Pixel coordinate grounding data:
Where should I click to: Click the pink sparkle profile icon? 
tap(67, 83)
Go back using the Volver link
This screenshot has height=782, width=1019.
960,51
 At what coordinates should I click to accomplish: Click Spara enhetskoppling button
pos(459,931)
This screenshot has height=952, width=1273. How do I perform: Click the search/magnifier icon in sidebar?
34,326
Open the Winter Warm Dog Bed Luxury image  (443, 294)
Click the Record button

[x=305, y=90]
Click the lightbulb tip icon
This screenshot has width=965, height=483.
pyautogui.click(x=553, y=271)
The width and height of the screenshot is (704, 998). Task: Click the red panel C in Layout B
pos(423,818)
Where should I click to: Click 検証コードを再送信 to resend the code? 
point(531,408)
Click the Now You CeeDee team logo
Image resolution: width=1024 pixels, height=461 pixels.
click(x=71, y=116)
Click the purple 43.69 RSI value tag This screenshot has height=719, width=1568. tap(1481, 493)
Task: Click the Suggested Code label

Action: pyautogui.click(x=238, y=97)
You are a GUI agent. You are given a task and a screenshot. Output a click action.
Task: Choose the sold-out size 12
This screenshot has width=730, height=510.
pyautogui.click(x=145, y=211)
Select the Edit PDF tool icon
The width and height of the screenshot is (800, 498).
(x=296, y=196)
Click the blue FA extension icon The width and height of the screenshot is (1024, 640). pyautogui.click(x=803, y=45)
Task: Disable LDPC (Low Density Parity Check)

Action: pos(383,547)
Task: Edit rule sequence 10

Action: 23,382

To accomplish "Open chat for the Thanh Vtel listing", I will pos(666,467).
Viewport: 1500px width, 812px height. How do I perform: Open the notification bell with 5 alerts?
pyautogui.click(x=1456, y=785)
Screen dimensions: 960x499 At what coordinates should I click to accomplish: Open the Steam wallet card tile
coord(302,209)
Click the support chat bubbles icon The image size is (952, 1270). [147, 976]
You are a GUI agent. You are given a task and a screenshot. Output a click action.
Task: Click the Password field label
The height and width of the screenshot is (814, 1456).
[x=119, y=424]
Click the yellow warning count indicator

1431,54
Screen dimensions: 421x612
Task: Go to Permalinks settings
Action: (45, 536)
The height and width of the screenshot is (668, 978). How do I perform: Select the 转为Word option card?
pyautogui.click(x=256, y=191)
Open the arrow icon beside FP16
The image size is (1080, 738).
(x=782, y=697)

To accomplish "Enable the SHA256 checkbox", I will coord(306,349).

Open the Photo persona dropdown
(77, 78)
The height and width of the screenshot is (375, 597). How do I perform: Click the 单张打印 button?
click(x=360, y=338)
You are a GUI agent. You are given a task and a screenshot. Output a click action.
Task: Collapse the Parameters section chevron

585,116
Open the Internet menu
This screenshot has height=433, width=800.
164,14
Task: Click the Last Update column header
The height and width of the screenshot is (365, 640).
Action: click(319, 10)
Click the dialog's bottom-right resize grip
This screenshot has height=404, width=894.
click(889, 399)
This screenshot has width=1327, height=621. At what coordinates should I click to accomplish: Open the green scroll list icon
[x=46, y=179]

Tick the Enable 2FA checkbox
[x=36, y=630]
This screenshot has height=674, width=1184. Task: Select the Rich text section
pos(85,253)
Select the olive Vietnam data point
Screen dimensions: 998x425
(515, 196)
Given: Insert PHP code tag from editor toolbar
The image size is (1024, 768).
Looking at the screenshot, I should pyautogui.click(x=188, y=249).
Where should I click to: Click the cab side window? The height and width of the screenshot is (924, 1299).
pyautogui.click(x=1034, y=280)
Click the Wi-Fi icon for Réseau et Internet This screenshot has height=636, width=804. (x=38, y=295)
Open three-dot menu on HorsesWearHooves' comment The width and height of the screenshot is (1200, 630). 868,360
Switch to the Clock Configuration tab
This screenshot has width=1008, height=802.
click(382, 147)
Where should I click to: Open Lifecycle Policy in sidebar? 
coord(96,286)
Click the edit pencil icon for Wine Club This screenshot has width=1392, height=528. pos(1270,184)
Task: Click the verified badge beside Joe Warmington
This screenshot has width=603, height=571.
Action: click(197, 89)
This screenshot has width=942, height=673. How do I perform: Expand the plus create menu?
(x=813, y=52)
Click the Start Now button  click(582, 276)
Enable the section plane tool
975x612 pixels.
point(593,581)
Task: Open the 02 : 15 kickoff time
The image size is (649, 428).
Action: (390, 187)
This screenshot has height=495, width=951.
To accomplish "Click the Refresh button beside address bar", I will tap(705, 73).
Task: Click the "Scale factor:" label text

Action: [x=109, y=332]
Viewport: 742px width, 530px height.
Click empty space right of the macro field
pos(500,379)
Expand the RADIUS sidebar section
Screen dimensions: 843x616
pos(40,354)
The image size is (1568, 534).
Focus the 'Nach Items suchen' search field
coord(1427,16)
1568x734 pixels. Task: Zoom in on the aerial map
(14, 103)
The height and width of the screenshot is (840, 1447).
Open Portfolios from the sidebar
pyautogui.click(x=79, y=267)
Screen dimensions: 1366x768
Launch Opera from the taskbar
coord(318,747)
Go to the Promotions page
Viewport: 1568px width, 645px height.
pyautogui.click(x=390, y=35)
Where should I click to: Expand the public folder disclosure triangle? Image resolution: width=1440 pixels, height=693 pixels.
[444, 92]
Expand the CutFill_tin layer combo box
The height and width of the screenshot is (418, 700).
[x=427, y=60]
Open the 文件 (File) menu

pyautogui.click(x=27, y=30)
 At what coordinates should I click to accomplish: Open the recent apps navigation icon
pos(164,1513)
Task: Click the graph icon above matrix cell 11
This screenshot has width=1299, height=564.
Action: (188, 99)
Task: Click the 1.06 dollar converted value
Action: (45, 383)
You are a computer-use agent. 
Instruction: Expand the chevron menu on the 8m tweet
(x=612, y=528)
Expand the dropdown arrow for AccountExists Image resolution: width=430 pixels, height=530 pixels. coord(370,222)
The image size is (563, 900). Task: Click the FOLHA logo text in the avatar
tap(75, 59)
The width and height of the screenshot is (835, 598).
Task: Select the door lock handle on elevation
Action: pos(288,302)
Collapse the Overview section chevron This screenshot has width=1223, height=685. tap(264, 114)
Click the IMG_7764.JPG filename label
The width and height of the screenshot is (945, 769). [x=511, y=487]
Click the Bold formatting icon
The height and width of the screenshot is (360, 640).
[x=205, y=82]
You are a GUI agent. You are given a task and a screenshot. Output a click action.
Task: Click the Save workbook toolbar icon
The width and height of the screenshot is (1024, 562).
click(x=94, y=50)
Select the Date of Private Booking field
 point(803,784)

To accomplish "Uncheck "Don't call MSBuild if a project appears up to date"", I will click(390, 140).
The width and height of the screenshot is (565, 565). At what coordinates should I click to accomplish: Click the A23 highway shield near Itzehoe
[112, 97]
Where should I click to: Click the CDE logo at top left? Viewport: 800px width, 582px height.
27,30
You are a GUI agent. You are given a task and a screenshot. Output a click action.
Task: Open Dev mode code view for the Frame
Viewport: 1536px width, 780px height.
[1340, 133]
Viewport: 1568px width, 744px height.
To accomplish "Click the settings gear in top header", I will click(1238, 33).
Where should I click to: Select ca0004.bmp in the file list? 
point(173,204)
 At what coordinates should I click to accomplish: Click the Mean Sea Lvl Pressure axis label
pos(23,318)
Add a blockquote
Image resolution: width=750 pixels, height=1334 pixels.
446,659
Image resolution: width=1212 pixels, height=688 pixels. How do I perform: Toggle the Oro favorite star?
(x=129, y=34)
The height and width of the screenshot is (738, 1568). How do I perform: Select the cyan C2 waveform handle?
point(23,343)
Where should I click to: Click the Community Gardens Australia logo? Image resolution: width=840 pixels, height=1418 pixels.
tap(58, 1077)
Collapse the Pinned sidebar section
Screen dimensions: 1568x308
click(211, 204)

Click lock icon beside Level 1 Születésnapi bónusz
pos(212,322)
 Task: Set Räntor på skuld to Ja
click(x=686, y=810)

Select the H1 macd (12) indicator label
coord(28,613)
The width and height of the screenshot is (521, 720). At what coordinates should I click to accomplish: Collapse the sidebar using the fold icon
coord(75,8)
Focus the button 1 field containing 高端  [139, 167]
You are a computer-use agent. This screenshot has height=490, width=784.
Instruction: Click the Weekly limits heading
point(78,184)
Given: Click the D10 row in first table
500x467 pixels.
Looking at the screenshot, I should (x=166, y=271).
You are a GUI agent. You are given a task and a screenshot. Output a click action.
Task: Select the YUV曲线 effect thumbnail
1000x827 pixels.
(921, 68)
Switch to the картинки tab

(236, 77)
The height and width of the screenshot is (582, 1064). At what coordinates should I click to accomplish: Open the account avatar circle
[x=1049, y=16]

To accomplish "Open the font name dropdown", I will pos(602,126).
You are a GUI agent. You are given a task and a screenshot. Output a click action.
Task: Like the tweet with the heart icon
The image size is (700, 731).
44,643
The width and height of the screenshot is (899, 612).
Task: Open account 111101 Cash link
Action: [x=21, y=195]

What the task requires:
Report the count, and only the count, of lines in the records above that contain "toolbar".

Exercise answer:
2